Neurobiologically Based Stratification of Recent-Onset Depression and Psychosis: Identification of Two Distinct Transdiagnostic Phenotypes
Identifying neurobiologically based transdiagnostic categories of depression and psychosis may elucidate heterogeneity and provide better candidates for predictive modeling. We aimed to identify clusters across patients with recent-onset depression (ROD) and recent-onset psychosis (ROP) based on structural neuroimaging data.

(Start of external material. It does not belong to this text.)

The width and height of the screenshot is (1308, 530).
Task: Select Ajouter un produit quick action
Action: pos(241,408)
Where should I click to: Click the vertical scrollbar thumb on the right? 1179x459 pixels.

We hypothesized that these transdiagnostic clusters would identify patients with poor outcome and allow more accurate prediction of symptomatic remission than traditional diagnostic structures.
HYDRA (Heterogeneity through Discriminant Analysis) was trained on whole-brain volumetric measures from 577 participants from the discovery sample of the multisite PRONIA study to identify neurobiologically driven clusters, which were then externally validated in the PRONIA replication sample (n = 404) and three datasets of chronic samples (Centre for Biomedical Research Excellence, n = 146; Mind Clinical Imaging Consortium, n = 202; Munich, n = 470).

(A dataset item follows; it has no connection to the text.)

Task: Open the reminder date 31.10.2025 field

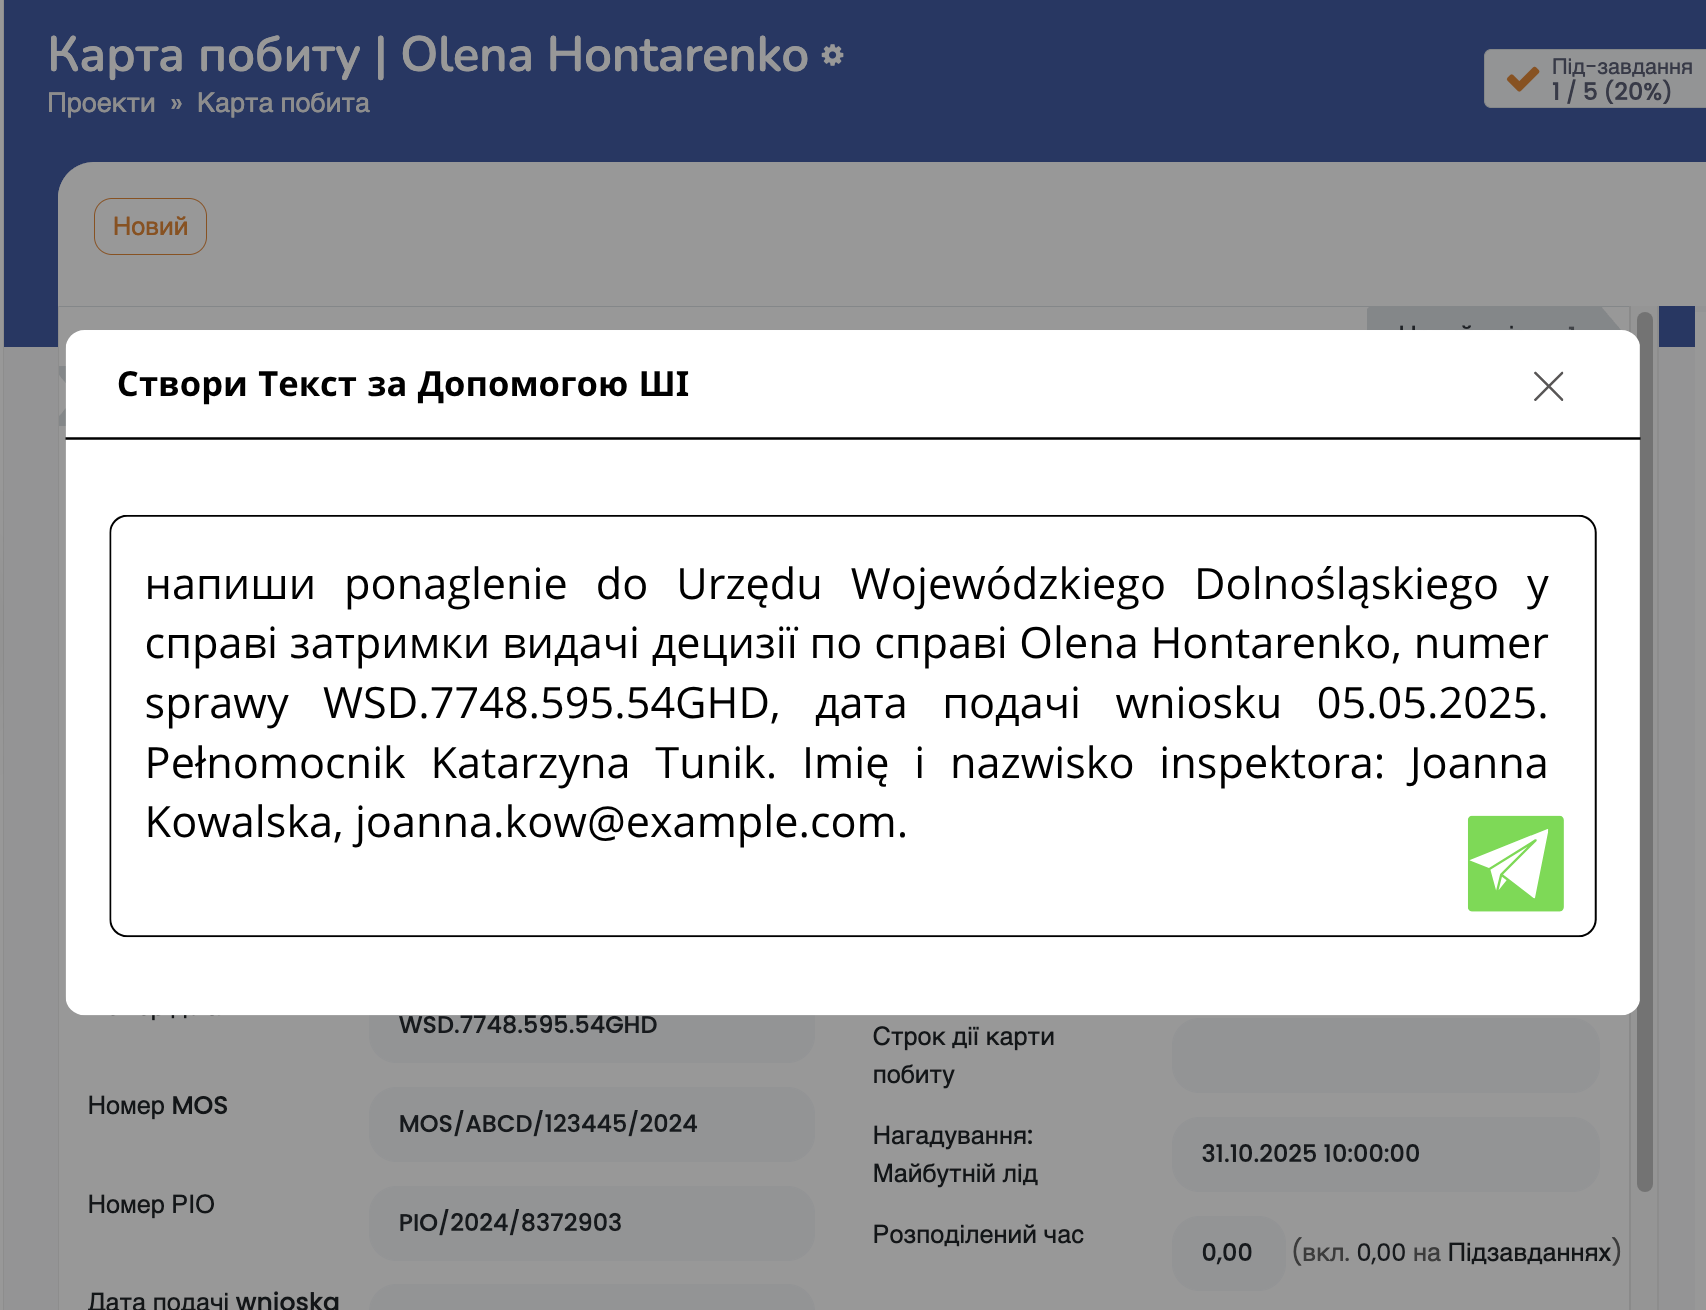Action: (1384, 1153)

The optimal clustering solution was two transdiagnostic clusters (cluster 1: n = 153, 67 ROP, 86 ROD; cluster 2: n = 149, 88 ROP, 61 ROD; adjusted Rand index = 0.618). The two clusters contained both patients with ROP and patients with ROD. One cluster had widespread gray matter volume deficits and more positive, negative, and functional deficits (impaired cluster), and one cluster revealed a more preserved neuroanatomical signature and more core depressive symptomatology (preserved cluster). The clustering solution was internally and externally validated and assessed for clinical utility in predicting 9-month symptomatic remission, outperforming traditional diagnostic structures.
We identified two transdiagnostic neuroanatomically informed clusters that are clinically and biologically distinct, challenging current diagnostic boundaries in recent-onset mental health disorders. These results may aid understanding of the etiology of poor outcome patients transdiagnostically and improve development of stratified treatments.